Eigentum
Eigentum ist das umfassendste Recht an einer Sache: die Befugnis, mit ihrer Substanz und ihren Nutzungen nach Willkür zu schalten und jeden anderen davon auszuschließen (§ 354 ABGB).
Als Vollrecht steht es den beschränkten dinglichen Rechten wie Pfandrecht und Dienstbarkeit gegenüber, die nur einzelne Befugnisse gewähren. Schrankenlos ist es dennoch nicht: Gesetz und Rechte Dritter begrenzen die Ausübung, etwa im Nachbarrecht (§ 364 ABGB) oder durch öffentlich-rechtliche Nutzungsbeschränkungen. Die äußerste Grenze bildet die Enteignung, die nur auf gesetzlicher Grundlage zulässig ist (Art 5 StGG).
Erworben wird Eigentum durch Titel und Modus (§ 380 ABGB): Zum gültigen Rechtsgrund, etwa einem Kaufvertrag, muss bei beweglichen Sachen die Übergabe treten (§ 426 ABGB), bei Liegenschaften die Eintragung im Grundbuch (§ 431 ABGB).

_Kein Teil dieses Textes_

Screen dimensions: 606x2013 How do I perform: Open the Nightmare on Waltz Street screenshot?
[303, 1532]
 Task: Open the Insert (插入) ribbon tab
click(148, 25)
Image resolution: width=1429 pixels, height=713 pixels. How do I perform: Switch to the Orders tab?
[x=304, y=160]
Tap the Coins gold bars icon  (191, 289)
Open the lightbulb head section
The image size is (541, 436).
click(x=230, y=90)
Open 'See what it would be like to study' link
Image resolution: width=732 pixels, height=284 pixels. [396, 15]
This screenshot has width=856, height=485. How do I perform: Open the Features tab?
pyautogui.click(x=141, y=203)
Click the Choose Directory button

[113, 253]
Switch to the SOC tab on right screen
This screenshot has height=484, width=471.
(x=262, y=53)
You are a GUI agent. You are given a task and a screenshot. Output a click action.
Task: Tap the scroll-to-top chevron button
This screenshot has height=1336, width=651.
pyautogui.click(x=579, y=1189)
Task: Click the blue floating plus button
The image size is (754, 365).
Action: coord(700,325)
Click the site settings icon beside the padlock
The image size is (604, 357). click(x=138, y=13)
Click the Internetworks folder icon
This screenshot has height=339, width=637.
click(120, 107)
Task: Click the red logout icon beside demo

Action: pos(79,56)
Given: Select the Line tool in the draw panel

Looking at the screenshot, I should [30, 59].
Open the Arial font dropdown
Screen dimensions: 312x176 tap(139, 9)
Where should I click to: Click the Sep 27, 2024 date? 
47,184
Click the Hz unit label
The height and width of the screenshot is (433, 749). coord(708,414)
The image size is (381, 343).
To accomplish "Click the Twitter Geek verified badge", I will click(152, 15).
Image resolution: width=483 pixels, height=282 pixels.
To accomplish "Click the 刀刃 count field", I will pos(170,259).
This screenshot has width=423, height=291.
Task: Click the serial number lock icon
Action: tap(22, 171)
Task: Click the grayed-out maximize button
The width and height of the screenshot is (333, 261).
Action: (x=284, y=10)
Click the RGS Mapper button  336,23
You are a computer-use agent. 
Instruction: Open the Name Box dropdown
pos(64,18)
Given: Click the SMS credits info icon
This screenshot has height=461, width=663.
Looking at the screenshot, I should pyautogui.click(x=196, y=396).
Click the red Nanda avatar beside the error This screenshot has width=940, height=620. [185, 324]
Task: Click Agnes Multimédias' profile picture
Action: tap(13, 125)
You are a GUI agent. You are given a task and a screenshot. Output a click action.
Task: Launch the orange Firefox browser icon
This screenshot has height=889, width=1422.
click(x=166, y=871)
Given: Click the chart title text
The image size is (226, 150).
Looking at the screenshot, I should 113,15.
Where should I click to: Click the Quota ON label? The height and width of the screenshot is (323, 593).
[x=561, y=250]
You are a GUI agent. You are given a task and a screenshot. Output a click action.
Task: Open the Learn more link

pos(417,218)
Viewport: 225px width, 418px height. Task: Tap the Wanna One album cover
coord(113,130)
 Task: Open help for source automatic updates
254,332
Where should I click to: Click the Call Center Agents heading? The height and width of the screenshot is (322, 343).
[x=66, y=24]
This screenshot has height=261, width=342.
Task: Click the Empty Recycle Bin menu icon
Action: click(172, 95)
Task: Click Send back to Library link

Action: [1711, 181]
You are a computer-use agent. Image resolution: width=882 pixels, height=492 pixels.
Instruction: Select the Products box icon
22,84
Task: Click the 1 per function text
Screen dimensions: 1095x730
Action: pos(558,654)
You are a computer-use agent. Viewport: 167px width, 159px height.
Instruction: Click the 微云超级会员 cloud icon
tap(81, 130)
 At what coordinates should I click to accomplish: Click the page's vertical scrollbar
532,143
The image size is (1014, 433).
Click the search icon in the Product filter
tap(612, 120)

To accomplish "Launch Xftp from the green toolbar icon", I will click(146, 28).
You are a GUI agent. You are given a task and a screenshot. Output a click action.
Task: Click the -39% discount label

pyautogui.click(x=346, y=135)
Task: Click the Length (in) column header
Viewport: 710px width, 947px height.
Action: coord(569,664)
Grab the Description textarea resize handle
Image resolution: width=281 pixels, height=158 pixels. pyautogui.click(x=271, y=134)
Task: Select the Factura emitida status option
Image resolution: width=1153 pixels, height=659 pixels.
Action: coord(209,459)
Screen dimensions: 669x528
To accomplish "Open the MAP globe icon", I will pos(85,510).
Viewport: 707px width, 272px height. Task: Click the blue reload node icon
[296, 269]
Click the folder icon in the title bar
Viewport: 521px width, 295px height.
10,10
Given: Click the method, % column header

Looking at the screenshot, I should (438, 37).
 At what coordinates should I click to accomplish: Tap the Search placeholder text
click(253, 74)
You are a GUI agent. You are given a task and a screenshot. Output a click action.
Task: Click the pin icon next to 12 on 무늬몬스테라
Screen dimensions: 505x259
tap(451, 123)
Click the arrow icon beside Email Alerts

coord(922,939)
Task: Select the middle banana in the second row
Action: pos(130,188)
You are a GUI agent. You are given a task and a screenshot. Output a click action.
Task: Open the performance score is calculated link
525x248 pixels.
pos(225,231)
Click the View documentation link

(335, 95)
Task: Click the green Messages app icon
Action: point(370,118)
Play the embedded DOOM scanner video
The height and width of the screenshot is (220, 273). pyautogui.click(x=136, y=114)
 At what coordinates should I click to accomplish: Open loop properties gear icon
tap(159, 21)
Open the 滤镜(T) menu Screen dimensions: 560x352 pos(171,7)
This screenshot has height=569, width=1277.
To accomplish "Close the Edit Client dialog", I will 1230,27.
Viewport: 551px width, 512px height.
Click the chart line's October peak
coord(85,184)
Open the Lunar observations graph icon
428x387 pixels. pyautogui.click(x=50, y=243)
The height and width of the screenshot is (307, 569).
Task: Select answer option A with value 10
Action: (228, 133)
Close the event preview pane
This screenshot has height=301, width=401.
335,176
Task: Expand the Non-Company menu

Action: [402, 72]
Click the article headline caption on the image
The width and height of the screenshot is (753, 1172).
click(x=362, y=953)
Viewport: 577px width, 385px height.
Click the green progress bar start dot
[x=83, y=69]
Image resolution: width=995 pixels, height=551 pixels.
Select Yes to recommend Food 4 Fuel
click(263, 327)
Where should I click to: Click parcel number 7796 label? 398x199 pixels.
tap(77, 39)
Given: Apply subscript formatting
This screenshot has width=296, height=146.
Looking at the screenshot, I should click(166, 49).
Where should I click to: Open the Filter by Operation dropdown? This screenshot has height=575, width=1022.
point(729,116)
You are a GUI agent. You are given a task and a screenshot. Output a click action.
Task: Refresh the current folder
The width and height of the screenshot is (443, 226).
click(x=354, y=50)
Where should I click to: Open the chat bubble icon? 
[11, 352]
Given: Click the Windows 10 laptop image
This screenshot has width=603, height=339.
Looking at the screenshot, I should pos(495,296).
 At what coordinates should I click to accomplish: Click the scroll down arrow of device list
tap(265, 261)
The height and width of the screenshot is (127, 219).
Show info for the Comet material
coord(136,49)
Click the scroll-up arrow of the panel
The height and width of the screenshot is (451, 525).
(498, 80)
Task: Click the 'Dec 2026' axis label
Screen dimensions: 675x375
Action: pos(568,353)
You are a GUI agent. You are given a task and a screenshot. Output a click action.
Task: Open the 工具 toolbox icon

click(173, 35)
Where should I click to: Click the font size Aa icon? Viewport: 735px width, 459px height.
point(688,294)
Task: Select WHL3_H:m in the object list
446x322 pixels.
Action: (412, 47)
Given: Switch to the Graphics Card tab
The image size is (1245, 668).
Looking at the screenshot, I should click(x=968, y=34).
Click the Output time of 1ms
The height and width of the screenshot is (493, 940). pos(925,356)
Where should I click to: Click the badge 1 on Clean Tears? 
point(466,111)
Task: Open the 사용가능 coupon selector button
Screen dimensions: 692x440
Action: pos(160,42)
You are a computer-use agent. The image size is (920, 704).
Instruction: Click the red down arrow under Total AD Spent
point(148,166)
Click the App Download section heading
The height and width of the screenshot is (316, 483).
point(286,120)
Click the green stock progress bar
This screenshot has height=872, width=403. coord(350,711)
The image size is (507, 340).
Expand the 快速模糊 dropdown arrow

Geschützt wird der Eigentümer durch die Eigentumsklage auf Herausgabe gegen den unberechtigten Inhaber (§ 366 ABGB) und die Eigentumsfreiheitsklage gegen sonstige Eingriffe (§ 523 ABGB). Vom Eigentum als rechtlicher Zuordnung ist der Besitz als tatsächliche Sachherrschaft zu unterscheiden. Eigentum kann auch mehreren Personen zustehen, als Miteigentum nach ideellen Anteilen oder als Wohnungseigentum nach dem WEG.